— Given request —
Reproduce the entries from the line containing "You are a GUI" through the line containing "pyautogui.click(x=227, y=62)", replacing "scrollbar" with "scroll bar" and leaving everything else as it is.

— Data shown —
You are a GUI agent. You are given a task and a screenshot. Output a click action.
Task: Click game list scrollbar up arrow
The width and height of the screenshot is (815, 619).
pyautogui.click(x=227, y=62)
* * *
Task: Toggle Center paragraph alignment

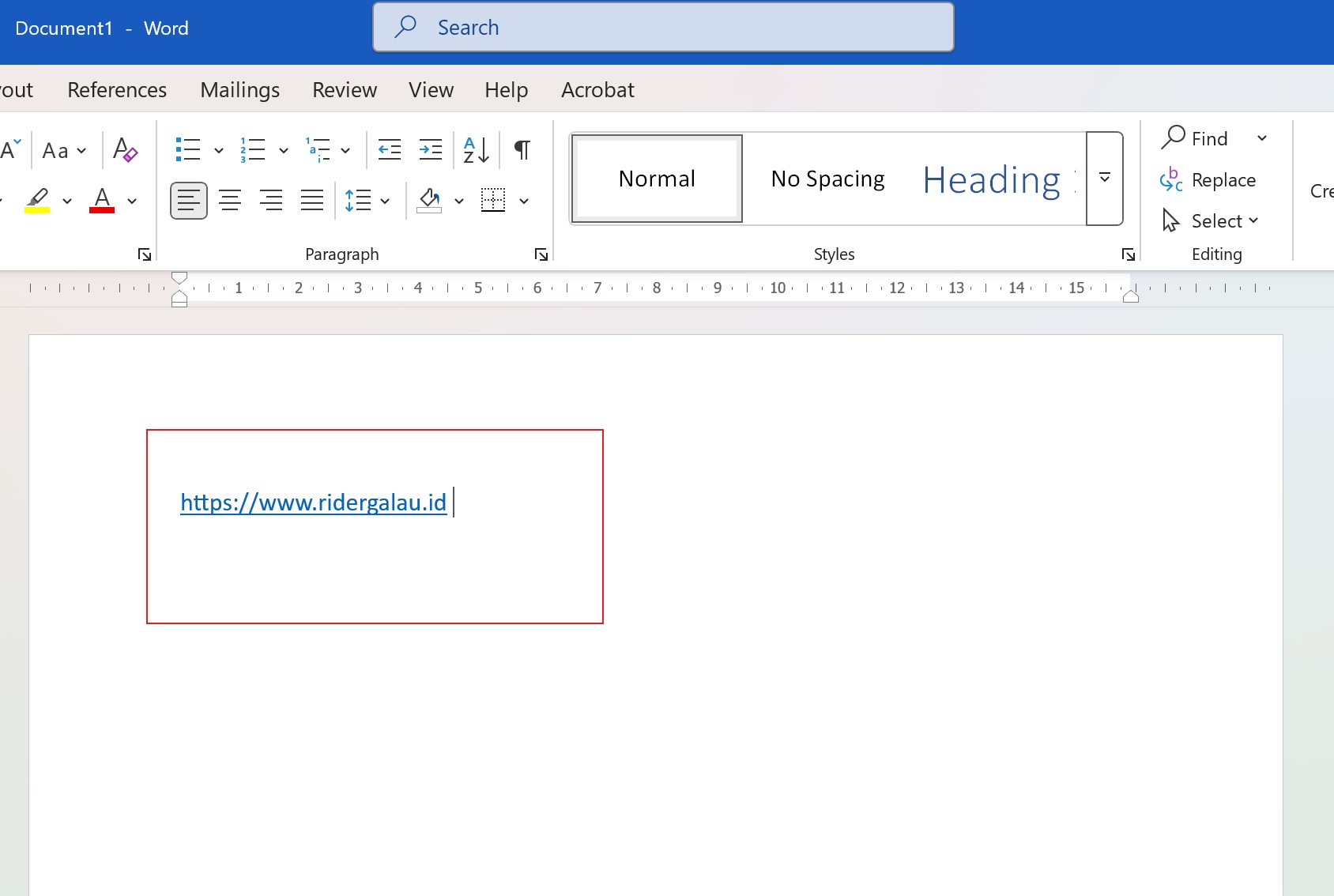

— Written solution —
You are a GUI agent. You are given a task and a screenshot. Output a click action.
Task: Click game list scroll bar up arrow
The width and height of the screenshot is (815, 619).
pyautogui.click(x=227, y=62)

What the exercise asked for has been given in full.